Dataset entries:
--*--
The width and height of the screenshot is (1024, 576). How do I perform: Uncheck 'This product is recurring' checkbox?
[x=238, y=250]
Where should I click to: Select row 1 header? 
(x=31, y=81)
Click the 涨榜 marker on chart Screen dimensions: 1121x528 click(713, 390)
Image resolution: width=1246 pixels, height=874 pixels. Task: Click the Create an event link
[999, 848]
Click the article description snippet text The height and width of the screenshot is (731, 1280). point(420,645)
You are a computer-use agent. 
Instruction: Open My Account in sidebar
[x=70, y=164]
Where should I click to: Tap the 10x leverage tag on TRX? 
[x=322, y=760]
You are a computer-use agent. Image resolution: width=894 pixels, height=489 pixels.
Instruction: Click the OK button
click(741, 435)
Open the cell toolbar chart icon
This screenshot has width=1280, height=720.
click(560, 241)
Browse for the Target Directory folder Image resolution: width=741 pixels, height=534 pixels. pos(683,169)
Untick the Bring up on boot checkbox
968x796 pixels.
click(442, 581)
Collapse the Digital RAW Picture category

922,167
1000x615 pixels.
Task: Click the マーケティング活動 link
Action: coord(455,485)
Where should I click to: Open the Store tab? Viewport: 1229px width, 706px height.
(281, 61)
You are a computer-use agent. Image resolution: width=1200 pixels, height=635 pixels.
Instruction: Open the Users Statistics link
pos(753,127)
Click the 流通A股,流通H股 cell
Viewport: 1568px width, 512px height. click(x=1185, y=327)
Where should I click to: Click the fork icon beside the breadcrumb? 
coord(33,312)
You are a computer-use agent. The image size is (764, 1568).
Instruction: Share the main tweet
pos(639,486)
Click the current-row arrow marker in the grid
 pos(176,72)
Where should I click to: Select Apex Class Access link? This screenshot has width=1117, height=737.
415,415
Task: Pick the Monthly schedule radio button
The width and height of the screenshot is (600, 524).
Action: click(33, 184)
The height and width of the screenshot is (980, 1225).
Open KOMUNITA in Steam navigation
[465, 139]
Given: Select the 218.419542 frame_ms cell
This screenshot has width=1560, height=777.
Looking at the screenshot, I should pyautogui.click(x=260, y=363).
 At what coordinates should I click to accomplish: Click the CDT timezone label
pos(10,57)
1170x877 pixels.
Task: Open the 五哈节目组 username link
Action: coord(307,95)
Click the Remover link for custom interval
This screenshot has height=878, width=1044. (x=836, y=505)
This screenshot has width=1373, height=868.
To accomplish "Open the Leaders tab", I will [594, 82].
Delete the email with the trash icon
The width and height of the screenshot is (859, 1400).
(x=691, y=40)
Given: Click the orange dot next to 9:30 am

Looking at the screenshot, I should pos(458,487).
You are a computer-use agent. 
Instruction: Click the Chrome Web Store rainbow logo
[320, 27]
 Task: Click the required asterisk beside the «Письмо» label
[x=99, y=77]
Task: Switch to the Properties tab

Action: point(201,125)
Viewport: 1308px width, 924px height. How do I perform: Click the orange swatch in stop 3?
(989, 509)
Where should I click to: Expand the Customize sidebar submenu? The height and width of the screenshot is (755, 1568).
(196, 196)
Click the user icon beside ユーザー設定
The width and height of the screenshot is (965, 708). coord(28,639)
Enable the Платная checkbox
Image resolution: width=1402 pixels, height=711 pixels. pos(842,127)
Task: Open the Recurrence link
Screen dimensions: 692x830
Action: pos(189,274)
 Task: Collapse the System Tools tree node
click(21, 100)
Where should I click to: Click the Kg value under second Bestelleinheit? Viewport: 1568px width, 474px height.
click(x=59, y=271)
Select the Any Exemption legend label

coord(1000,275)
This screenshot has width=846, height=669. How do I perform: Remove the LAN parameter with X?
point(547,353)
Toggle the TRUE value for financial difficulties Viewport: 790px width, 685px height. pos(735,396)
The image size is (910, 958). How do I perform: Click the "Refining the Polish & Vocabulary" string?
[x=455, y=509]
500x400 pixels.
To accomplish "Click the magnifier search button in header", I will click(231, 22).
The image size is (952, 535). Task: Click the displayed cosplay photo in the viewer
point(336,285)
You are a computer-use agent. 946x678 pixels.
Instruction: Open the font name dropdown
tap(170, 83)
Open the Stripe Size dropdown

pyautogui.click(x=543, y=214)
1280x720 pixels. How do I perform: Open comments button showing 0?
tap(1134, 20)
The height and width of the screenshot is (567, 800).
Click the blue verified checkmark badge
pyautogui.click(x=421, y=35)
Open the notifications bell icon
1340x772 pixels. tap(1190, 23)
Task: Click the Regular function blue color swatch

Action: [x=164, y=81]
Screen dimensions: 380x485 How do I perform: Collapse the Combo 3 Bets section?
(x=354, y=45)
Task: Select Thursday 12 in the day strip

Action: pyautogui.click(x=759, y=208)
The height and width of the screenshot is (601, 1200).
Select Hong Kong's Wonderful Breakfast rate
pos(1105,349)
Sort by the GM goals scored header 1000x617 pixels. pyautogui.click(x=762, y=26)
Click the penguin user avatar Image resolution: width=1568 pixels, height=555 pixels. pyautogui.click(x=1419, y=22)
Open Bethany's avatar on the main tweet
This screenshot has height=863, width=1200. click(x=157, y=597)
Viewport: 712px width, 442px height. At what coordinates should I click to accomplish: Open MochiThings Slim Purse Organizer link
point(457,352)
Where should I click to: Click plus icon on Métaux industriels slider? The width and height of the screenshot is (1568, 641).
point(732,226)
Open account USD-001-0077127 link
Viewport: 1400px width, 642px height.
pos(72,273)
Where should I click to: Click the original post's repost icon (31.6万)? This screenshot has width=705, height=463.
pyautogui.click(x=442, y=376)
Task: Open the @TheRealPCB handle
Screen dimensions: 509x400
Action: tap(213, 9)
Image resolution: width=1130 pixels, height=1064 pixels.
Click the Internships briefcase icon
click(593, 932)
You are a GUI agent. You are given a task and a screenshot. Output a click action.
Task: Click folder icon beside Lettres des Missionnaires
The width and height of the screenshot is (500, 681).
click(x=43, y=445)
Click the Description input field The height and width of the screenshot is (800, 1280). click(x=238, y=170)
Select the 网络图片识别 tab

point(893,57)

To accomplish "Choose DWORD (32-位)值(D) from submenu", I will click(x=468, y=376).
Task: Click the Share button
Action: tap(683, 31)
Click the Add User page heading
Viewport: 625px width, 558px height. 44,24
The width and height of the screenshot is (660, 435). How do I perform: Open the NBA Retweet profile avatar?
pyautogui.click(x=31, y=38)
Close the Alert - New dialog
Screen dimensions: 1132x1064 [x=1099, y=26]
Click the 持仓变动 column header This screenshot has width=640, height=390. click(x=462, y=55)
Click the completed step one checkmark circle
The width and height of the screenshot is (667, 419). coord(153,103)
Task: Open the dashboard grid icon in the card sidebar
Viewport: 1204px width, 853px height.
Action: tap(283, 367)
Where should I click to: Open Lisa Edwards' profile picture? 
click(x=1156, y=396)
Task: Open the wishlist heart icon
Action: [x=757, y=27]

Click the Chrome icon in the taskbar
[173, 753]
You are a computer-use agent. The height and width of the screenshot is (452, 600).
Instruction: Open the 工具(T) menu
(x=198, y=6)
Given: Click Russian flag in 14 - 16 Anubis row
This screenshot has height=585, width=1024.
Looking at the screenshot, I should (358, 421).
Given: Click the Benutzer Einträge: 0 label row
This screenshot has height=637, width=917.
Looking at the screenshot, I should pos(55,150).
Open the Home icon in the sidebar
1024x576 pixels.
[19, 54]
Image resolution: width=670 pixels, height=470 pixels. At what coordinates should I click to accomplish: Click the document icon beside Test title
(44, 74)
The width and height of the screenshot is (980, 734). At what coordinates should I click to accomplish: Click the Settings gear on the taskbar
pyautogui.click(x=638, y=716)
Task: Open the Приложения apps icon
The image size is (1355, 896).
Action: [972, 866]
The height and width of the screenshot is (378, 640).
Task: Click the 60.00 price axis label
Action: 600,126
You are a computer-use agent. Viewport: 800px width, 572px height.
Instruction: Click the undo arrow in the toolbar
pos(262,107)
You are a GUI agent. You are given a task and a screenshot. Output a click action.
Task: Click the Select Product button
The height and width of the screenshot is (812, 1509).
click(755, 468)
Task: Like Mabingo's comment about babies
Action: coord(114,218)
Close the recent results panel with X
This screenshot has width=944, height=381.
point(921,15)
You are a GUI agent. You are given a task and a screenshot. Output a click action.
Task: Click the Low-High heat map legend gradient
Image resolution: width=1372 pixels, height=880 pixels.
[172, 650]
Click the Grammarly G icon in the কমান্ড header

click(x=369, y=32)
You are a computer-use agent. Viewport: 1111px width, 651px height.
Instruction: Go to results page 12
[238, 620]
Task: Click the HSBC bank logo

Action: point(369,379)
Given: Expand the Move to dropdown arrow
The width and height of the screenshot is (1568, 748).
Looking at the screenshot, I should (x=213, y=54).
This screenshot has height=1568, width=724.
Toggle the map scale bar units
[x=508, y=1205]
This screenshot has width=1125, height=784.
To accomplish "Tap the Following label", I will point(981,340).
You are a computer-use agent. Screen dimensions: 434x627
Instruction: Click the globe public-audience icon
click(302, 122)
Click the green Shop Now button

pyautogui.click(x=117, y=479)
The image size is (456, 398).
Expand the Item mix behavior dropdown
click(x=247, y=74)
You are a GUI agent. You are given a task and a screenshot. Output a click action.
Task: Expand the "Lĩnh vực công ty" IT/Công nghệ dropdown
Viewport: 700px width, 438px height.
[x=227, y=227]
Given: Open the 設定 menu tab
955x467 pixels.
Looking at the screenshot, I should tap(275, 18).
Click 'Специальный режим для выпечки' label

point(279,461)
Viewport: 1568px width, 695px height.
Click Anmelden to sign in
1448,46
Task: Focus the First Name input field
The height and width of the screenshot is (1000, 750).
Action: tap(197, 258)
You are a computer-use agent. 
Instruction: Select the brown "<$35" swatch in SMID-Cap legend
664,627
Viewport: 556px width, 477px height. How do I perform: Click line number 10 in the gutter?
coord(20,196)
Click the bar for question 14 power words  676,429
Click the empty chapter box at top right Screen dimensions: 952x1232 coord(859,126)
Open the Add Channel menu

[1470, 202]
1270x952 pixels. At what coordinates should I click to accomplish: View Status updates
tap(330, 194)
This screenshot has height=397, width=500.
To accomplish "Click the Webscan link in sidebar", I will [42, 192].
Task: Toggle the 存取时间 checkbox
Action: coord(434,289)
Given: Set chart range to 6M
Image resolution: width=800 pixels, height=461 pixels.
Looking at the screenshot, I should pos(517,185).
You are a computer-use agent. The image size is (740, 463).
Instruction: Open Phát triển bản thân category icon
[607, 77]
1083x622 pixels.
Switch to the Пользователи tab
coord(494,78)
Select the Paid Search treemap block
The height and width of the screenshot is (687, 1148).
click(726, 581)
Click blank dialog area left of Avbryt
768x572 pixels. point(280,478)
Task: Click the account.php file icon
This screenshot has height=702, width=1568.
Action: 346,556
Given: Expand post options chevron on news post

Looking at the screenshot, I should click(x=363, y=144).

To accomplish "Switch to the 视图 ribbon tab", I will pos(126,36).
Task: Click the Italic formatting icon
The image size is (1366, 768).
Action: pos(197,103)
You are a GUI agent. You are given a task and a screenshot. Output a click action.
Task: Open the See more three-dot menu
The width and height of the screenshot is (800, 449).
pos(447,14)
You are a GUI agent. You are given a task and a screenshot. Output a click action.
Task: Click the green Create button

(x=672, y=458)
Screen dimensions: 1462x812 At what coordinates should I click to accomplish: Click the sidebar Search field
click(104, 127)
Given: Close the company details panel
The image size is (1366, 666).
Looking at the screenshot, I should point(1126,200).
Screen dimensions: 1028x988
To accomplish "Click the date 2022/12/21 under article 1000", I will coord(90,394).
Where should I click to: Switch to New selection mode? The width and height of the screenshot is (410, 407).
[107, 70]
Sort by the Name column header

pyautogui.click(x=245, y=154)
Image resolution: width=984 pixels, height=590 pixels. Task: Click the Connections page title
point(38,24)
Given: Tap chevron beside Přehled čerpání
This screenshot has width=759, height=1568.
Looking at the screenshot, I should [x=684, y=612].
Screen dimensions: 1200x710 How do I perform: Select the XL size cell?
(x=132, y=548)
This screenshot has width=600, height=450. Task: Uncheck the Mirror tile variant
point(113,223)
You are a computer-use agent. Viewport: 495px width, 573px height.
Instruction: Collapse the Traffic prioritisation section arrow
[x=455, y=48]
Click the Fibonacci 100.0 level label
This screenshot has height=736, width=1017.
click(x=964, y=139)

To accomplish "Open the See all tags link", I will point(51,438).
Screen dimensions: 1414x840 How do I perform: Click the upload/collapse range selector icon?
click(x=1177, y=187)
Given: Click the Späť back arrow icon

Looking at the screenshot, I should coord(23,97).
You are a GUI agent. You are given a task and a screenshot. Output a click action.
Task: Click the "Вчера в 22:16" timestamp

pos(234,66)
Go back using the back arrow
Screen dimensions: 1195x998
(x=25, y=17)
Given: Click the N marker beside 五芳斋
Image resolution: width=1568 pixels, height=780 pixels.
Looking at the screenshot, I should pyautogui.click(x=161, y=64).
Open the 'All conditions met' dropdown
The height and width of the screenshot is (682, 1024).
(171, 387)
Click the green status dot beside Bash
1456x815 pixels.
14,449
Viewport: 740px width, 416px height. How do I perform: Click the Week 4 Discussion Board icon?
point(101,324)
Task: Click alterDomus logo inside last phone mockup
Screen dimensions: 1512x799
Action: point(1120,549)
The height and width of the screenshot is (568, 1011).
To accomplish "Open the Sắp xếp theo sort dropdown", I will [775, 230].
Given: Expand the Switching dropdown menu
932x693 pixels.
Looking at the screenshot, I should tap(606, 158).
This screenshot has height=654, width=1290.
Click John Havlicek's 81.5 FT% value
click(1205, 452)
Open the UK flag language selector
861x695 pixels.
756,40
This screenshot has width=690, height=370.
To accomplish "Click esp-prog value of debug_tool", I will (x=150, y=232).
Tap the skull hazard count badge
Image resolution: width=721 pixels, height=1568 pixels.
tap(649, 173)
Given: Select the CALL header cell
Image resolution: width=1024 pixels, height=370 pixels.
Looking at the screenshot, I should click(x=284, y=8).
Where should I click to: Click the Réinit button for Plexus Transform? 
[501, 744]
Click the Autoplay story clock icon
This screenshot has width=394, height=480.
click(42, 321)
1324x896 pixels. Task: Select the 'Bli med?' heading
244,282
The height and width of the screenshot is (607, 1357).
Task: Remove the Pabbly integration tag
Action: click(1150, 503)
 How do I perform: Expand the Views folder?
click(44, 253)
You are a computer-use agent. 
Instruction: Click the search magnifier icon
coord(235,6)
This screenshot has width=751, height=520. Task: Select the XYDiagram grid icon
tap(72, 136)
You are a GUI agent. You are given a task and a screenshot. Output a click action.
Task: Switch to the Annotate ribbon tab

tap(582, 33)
--*--
▶ WORK ORDER
Every line of the records that includes the word "article" should be gathered.

▶ THE ANSWER
Click the article description snippet text The height and width of the screenshot is (731, 1280). point(420,645)
To accomplish "Click the date 2022/12/21 under article 1000", I will coord(90,394).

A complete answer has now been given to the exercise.